I started reading The Screwtape Letters by C.S. Lewis. I've always wanted to read it because I'd heard really good things about it, but it was just one of those books that I never got around to. Well, I finally got around to it. I checked it out from the library and I am so glad that I did. It's really good. Reading it has made me more aware to how incredibly subtle the adversary can be. Sometimes I like to think that he only dwells in the black territory, where what is wrong is indisputably obvious. But that's not true at all. I think where he does his best work is in the gray territory, where the line between what is wrong and right can be blurred and refracted without us even realizing it.
The thing I like the most about this book is how much more it has helped me to understand about the nature of God. I don't know if it's the fact that the whole book is written in the form of letters, or because it's from the perspective of the adversary, or if it's simply because C.S. Lewis is a genius, but there is something about this book that makes God feel so much closer.

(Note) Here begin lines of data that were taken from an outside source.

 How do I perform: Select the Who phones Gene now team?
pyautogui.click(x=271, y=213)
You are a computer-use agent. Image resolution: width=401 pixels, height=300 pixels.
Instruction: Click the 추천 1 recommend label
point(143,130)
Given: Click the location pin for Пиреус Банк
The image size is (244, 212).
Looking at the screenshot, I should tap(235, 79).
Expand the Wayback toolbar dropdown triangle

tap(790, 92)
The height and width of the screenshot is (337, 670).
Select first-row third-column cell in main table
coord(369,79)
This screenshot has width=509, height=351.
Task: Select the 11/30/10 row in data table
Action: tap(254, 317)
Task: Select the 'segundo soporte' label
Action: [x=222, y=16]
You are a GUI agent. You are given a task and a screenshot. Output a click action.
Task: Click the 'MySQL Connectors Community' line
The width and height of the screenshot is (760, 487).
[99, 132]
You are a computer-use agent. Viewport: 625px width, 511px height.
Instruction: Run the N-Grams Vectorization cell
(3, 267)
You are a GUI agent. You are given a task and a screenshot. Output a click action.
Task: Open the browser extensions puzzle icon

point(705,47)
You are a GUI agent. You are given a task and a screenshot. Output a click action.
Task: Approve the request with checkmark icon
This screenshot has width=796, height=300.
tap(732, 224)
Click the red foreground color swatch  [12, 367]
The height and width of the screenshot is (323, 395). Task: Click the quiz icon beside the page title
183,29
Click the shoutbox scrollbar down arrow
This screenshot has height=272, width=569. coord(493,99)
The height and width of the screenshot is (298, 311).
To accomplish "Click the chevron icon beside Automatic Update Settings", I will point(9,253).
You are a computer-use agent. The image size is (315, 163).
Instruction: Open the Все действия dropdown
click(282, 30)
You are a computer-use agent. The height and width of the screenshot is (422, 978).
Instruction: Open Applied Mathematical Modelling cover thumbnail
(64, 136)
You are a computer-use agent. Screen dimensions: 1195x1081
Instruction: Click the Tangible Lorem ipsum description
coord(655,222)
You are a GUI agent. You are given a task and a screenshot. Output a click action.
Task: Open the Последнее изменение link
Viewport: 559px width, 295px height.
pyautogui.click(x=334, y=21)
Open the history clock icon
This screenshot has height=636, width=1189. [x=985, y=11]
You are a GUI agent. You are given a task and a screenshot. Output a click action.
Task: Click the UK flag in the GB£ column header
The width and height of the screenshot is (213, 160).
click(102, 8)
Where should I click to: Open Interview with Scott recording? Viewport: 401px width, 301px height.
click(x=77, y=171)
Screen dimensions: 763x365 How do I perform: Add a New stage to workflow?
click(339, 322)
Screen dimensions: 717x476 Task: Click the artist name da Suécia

Here is a passage from it that I really liked:

"He will set them off with communications of His presence which, though faint, seem great to them, with emotional sweetness, and easy conquest over temptation. But He never allows this state of affairs to last long. Sooner or later He withdraws, if not in fact, at least from their conscious experience, all those supports and incentives. He leaves the creature to stand up on its own legs–to carry out from the will alone duties which have lost all relish. It is during such trough periods, much more than during the peak periods, that it is growing into the sort of creature He wants it to be. Hence the prayers offered in the state of dryness are those which please Him best. We can drag our patients along by continual temptations, because we design them only for the table, and the more their will is interfered with the better. He cannot 'tempt' to virtue as we do to vice. He wants them to learn to walk and must therefore take away His hand; and if only the will to walk is really there He is pleased even with their stumbles. Do not be deceived, Wormwood. Our cause is never more in danger than when a human, no longer desiring, but still intending, to do our Enemy's will, looks round upon a universe from which every trace of Him seems to have vanished, and asks why he has been forsaken, and still obeys."

Deep stuff.
Well, I better go do my homework now.

Thursday, January 3, 2013

The fat, fat eagle.

Since it's winter break and I no longer have any purpose in life, I was helping my little brother Lance with his homework. It was pretty simple. It took us all of seven minutes to finish it. The main thing he had to do was read this absolutely ridiculous story not once, but twice. I couldn't stop laughing the whole time he read it. My laughing is the main reason that it took us a whopping seven minutes to finish his homework. Let me just say, they have definitely spiced up the curriculum since I was in elementary school.
Here's the story:

The Fat Eagle

An eagle liked to eat. He ate cake and ham and corn. He ate and ate, and he got fatter and fatter. He said, "I am so fat that I can not fly." He sat in a tree and the other eagles made fun of him. They said, "Look at that fat, fat eagle. Ho, ho."
The fat, fat eagle was sitting in a tree when a tiger came hunting for eagles. The tiger went after a little eagle that was sitting under the tree. The other eagles yelled, but the little eagle did not hear them.
The fat, fat eagle looked down and said, "I must save the little eagle." So he jumped from the tree. He came down like a fat rock on the tiger. And the tiger ran far away. 
Now the other eagles do not make fun of the fat, fat eagle. They give him cake and ham and corn. 
This is the end.


Is that not ridiculous? I think the part that got me most was how the author felt the need to consistently introduce the eagle as the "fat, fat" eagle. Clearly one "fat" was not sufficient. And what is the life lesson this story is teaching, anyway? All I got was it's ok to be fat as long as you use your fat for good.